> Exercise description: Working through the lines below, return each one that holds "computer".

(Saved data entries)
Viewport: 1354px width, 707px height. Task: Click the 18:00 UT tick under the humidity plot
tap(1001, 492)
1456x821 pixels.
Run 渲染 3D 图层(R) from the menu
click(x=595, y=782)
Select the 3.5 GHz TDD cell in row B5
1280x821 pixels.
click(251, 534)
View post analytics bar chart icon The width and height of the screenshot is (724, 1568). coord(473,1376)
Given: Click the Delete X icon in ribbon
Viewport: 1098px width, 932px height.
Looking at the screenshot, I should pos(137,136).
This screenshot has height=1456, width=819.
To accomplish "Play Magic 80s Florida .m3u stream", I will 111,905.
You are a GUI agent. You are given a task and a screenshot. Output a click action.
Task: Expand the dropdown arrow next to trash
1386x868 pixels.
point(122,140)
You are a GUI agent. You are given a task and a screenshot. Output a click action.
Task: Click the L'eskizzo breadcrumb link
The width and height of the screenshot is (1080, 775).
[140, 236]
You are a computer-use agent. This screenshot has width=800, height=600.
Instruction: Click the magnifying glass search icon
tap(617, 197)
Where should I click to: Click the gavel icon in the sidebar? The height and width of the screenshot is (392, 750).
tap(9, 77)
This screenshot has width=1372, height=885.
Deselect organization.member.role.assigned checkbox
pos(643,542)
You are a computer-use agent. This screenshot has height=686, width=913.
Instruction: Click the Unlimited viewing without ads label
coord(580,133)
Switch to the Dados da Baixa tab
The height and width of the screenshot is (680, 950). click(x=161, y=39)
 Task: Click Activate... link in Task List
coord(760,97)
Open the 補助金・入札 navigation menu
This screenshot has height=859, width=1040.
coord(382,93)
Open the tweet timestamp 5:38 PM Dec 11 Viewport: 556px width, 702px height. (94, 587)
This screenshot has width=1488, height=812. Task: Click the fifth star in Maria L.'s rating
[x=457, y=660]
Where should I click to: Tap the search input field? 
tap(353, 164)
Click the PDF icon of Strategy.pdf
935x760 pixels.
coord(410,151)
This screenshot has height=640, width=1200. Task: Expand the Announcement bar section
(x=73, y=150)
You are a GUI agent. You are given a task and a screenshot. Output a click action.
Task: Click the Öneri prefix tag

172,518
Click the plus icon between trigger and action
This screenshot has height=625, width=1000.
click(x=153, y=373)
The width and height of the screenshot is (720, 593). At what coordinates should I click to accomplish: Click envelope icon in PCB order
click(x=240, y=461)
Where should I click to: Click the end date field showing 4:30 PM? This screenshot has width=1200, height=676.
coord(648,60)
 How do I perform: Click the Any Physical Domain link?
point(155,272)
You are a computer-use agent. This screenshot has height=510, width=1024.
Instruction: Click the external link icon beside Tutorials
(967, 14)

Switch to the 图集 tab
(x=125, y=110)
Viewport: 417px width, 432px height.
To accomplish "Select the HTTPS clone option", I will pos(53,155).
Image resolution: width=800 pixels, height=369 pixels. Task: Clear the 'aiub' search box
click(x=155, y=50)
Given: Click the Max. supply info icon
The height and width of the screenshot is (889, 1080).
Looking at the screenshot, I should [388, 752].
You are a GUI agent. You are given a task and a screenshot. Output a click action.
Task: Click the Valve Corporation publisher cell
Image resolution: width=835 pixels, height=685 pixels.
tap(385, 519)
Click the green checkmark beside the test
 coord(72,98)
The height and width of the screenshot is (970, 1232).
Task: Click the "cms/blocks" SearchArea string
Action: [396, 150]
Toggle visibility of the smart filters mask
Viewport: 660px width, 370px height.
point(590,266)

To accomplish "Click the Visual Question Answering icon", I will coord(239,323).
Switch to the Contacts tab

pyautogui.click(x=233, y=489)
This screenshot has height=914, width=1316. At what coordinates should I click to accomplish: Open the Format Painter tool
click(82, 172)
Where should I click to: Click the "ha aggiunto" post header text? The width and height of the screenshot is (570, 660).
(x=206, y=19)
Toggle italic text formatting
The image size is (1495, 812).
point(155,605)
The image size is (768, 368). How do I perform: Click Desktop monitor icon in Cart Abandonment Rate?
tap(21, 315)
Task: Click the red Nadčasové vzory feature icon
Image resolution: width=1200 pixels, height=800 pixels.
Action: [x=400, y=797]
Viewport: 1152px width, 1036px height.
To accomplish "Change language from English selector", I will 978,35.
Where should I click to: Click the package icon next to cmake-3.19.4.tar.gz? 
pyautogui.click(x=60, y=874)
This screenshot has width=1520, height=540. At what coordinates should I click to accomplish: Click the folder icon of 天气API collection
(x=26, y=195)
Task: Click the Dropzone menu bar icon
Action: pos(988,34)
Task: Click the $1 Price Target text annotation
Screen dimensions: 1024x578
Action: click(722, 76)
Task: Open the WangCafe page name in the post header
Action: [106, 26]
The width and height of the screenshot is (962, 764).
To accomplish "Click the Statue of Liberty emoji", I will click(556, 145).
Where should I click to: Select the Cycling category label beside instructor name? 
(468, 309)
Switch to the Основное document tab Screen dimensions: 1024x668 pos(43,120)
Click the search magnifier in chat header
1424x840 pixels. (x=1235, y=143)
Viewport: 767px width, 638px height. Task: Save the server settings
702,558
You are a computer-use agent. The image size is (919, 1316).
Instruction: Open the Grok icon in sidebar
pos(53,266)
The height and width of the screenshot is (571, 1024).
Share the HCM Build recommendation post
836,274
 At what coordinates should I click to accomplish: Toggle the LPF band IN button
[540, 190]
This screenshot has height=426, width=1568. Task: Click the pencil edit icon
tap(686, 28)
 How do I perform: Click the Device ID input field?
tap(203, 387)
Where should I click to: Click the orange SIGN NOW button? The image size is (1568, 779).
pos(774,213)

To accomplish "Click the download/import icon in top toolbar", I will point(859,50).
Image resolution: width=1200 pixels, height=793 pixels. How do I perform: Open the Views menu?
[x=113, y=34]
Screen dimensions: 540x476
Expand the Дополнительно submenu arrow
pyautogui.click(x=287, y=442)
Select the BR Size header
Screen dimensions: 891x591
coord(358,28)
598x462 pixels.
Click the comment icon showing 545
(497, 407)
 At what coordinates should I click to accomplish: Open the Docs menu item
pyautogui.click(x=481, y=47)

> Answer area:
You are a computer-use agent. This screenshot has width=800, height=600.
You are a computer-use agent. This screenshot has height=686, width=913.
You are a computer-use agent. This screenshot has height=510, width=1024.
You are a computer-use agent. The image size is (919, 1316).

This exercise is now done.